Photo Credit: The Visual and Data Journalism Team, US Election 2020 Polls: Who is Ahead – Trump or Biden?, BBC (Sept. 7, 2020) https://www.bbc.com/news/election-us-2020-53657174.  

Written By: Savannah Stewart
Articles Editor, American Journal of Trial Advocacy

          As Bear Bryant famously said, “A tie is like kissing your sister.”[1]  No one likes a tie, especially when it is for the Presidential election.  The U.S. Constitution and its Amendments lay out the procedure for the rare occurrence of an electoral college tie. Five hundred and thirty-eight electors compose today’s Electoral College.[2]  Established by Article II, Section I of the U.S. Constitution, the Electoral College chooses the United States’ President and Vice President.[3]  There are 100 electors for the total number of U.S. Senators, 435 electors for the total number of the House of Representatives, and three electors for the District of Columbia.[4]  The allocation of electoral votes for each state is dependent upon the census.[5]  The 2010 census determined the 538 electoral votes for the 2012, 2016, and 2020 presidential elections.[6]  A state’s group of electors are referred to as a slate.

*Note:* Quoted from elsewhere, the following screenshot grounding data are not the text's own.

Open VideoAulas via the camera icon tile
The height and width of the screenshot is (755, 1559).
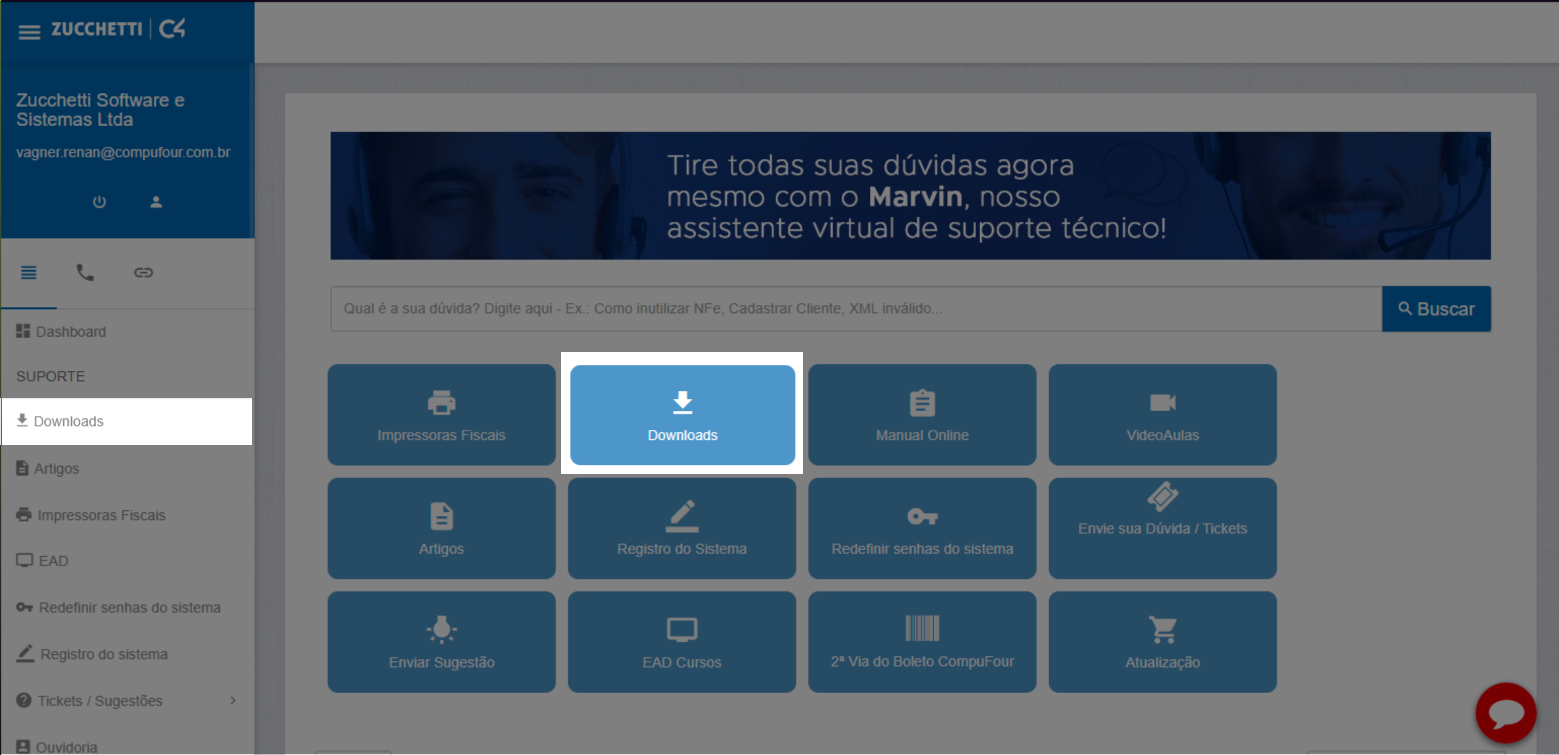1162,414
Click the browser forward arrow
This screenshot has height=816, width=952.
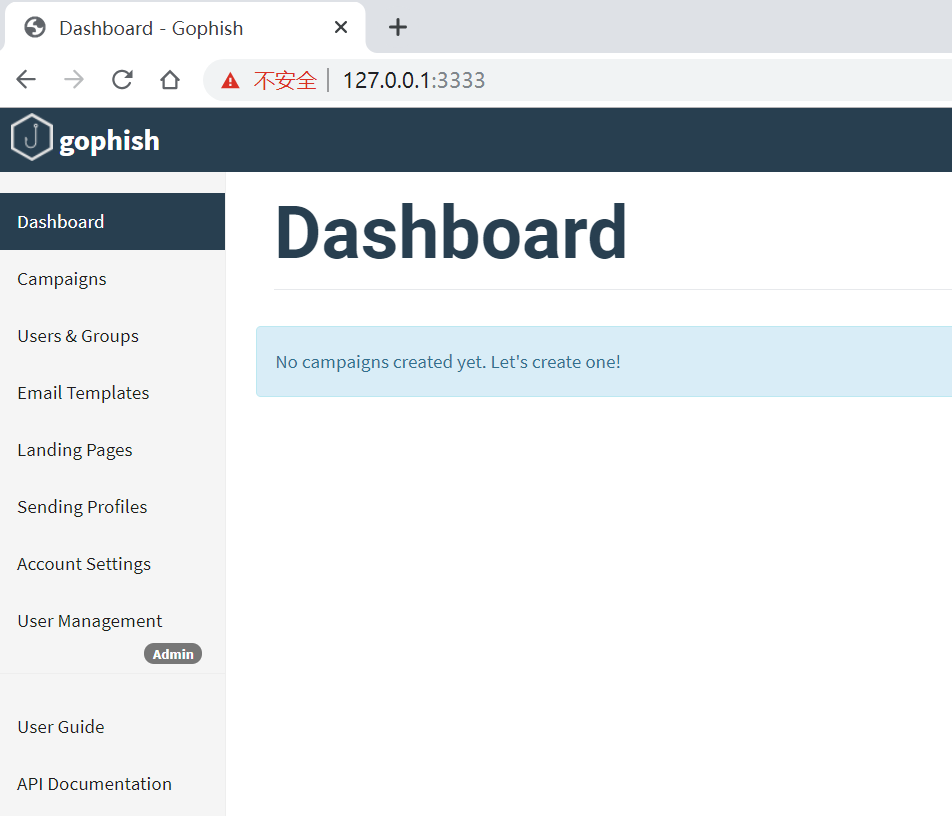74,80
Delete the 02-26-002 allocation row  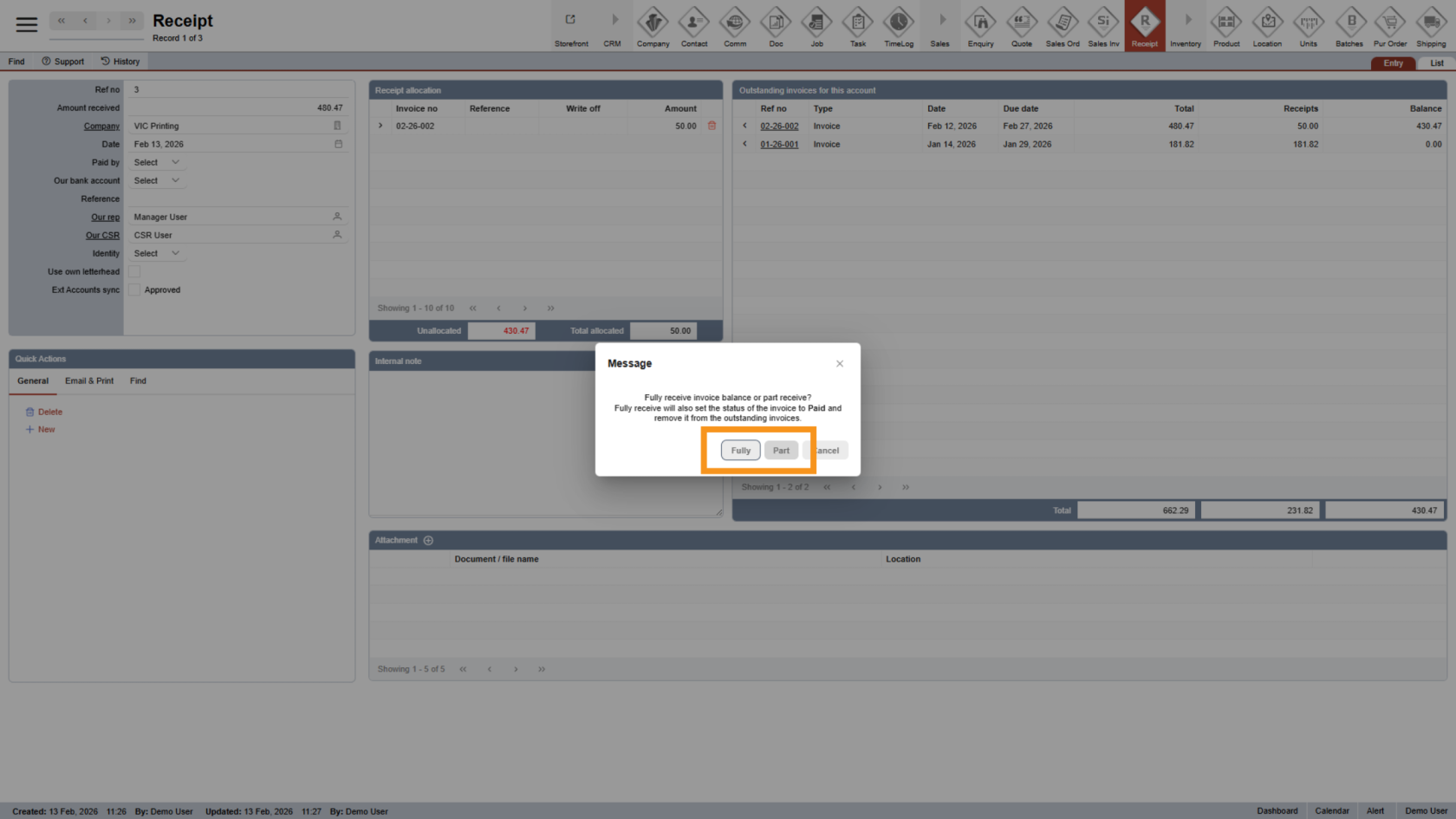(x=712, y=126)
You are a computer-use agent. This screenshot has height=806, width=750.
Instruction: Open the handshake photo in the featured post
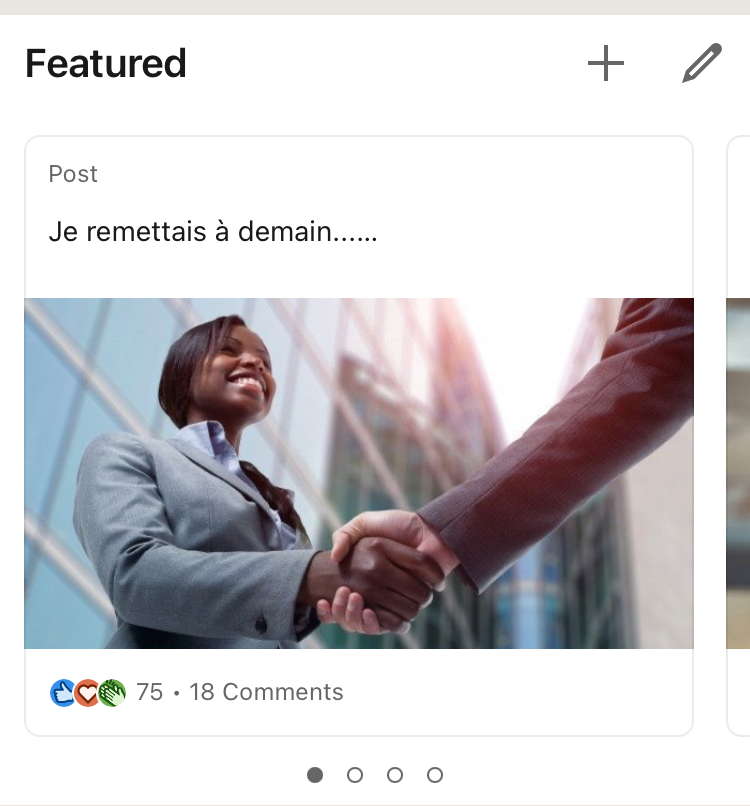pyautogui.click(x=359, y=473)
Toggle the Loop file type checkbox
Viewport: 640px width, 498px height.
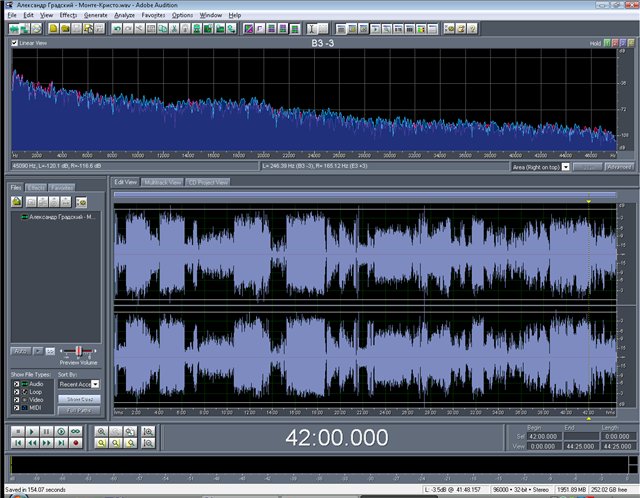point(15,391)
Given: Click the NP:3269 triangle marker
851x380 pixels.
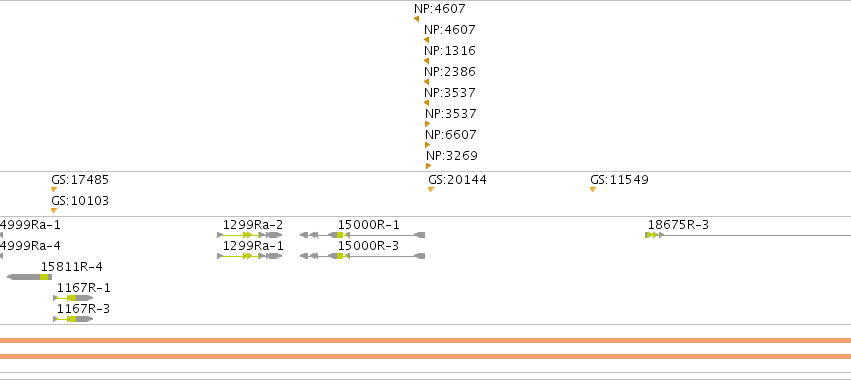Looking at the screenshot, I should 429,167.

In general, the State’s political party will choose the slate.[7]

          Every state, besides Maine and Nebraska, follow the winner-take-all approach.[8]  In general, the presidential candidate with the most votes will usually receive the State’s electoral votes from the party’s slate under the winner-take-all approach.[9]  However, electors are not always required to vote for the candidate with the popular vote.[10]  These electors are known as faithless electors.[11] Several states have enacted laws to bind an elector’s vote to the party the elector pledged to.[12]

          Maine and Nebraska follow the district approach.[13]  The district approach designates one elector to each Congressional district and the electoral vote is awarded to the presidential candidate with the most votes in that district.[14]  In addition, the candidate with the most votes in the state will be awarded two electoral votes.  It is possible for the electoral vote to be split under the district approach.[15]  The newly elected President and Vice President must receive a majority of the national Electoral College votes, which is 270.[16]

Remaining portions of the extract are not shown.